المسح الصحي القصير المُكوَّن من 36 بنداً: دراسة حول ترجمة المسح والتحقق من دقة النسخة المُترجَمة في أفغانستان

نثار احمد شایان، أوموت آرسلان، عبدالملک هوشمند، محمد زبیر ارشد، هلال اوزجیبی

الخلاصة

الخلفية: إن قياس جودة الحياة مهم لتقييم احتياجات الرعاية الصحية وتأثير الخدمات الصحية. هناك حاجة لقياس جودة الحياة في أفغانستان.

الأهداف: هدفت هذه الدراسة إلى التحقق من دقة النسخة الفارسية (لغة الداري) من المسح الصحي القصير المُكوَّن من 36 بنداً في مدينة هيرات.

طرق البحث: كُيِّفَت النسخة الفارسية (لغة الداري) من المسح الصحي القصير المُكوَّن من 36 بنداً من الناحية الثقافية. وبلغ مجموع الأصحاء الذين شاركوا في الدراسة 1259 فرداً وكانت أعمارهم 18 عاماً فما فوق، وذلك في الفترة بين نوفمبر/ تشرين الثاني 2016 وأبريل/ نيسان 2017. وقُيمت صلاحية الإنشاء في النسخة الفارسية من المسح الصحي القصير المُكوَّن من 36 بنداً من خلال التحليل العاملي الاستكشافي. وتمت عملية الاستخراج بتحليل المكونات الرئيسية من مصفوفة الترابط المتعددة التي قُدِّرت باستخدام طريقة تدوير فاريماكس المكوَّنة من خطوتين. كما قُيم الاتساق الداخلي وموثوقية طريقة الاختبار وإعادة الاختبار باستخدام معامل كرونباخ ألفا. واستُخدم في هذا التحليل الإصدار 23.0 من برنامج SPSS، والإصدار 3.1.3 من برنامج R.

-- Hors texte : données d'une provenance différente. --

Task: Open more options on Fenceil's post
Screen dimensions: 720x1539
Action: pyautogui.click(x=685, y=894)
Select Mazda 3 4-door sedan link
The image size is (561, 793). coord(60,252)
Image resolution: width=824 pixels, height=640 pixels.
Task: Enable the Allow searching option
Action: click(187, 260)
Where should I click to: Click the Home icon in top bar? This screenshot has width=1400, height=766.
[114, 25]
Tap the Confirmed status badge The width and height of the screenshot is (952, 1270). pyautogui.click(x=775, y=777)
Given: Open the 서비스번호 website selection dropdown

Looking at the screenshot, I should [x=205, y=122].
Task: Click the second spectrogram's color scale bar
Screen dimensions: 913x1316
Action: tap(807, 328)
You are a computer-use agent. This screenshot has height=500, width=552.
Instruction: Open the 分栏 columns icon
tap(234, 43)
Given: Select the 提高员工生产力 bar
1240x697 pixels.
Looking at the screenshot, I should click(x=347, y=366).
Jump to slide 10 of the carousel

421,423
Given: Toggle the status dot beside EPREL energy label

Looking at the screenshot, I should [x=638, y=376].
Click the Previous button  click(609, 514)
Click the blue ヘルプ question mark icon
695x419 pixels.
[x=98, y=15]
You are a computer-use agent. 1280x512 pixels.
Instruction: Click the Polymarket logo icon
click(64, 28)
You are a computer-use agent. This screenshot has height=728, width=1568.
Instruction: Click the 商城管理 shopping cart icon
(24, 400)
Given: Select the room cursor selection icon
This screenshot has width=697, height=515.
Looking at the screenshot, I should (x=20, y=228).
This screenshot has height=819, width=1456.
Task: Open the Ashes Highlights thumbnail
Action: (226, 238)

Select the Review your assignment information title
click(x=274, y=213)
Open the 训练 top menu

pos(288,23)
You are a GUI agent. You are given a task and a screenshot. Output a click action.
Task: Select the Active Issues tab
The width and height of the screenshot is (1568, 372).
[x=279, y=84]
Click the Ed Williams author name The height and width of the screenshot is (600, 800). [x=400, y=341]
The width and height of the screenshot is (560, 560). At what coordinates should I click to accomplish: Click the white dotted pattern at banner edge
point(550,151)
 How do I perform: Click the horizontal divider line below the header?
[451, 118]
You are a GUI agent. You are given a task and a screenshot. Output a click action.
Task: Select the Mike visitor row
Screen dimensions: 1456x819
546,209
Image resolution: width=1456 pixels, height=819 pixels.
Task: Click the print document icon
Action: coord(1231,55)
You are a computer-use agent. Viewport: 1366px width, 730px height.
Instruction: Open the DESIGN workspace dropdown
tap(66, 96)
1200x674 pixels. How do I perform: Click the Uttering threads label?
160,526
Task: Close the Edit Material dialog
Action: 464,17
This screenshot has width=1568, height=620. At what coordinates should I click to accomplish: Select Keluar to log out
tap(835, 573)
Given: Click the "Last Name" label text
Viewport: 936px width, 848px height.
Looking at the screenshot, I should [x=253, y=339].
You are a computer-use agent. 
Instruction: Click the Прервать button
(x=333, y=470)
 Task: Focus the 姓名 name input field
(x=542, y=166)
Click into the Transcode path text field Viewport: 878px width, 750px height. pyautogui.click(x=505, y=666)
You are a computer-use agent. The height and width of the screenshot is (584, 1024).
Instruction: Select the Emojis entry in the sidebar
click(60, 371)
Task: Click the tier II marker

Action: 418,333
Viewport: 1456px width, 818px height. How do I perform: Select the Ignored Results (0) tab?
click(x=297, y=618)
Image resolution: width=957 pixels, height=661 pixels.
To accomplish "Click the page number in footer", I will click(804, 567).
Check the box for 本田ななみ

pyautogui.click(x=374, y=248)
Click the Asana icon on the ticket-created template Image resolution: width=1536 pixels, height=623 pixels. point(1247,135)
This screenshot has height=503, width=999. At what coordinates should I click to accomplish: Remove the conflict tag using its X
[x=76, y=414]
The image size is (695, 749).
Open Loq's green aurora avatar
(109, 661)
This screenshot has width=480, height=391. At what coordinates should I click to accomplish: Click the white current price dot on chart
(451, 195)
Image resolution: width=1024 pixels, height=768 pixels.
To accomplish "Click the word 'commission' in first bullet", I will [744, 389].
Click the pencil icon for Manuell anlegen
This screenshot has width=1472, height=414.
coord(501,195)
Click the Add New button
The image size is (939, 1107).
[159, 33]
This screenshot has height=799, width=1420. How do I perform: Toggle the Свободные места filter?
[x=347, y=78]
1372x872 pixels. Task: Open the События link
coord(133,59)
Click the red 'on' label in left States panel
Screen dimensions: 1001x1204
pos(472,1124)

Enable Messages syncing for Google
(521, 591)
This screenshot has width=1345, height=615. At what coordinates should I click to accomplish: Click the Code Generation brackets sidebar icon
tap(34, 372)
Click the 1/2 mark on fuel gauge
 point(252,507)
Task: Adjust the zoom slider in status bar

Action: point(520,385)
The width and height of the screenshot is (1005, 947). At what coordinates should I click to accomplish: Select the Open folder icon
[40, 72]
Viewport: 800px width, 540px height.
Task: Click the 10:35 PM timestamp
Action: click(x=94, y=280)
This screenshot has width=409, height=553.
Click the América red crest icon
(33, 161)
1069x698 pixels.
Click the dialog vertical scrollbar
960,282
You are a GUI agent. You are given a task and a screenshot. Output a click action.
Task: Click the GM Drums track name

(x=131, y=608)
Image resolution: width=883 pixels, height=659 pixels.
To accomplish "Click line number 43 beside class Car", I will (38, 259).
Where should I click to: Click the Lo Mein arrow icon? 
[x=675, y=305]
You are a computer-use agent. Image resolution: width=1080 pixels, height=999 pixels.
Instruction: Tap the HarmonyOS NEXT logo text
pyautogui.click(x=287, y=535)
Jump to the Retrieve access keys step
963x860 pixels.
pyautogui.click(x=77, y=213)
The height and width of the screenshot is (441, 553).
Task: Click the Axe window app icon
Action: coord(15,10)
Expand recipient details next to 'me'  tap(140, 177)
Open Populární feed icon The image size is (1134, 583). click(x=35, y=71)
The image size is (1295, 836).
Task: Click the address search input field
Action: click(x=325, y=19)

النتائج: بلغ إجمالي نسبة الأميين من المشاركين 46% من الذكور، و39.6% من الإناث. وأوضحت النسخة الأخيرة من المسح الصحي القصير المُكوَّن من 36 بنداً، ومنها 27 بنداً في 8 عوامل، نسبة التباين التي بلغت 86.48%. وبلغت قيمة اختبار كايزر-ماير-أولكن 0.391، وأظهر اختبار بارتليت الأهمية الإحصائية (P < 0.001). وبيّن التحليل العاملي التوكيدي أن النموذج الأخير كان يمثل إحصاءات موائمة جيدة (P < 0.001)، وكان متوسط الجذر التربيعي للخطأ بالتقريب = 0.056، وبلغ مؤشر جودة الملاءمة = 0.963، ومؤشر جودة الملاءمة المُصحَح = 0.953.

وبلغ معامل كرونباخ ألفا للأبعاد الفرعية الثمانية 0.753-0.933. وأظهرت جميع المقاييس الفرعية للمسح الصحي القصير المُكوَّن من 36 بنداً موثوقية الاتساق الداخلي الجيد وموثوقية طريقة الاختبار وإعادة الاختبار الجيدة.

الاستنتاجات: لقد بيَّنّا أن نسخة لغة الداري من المسح الصحي القصير المُكوَّن من 36 بنداً ملائمة لتقييم جودة الحياة في مدينة هرات. وسيكون المقياس مفيداً للباحثين في مجال الصحة في المستقبل.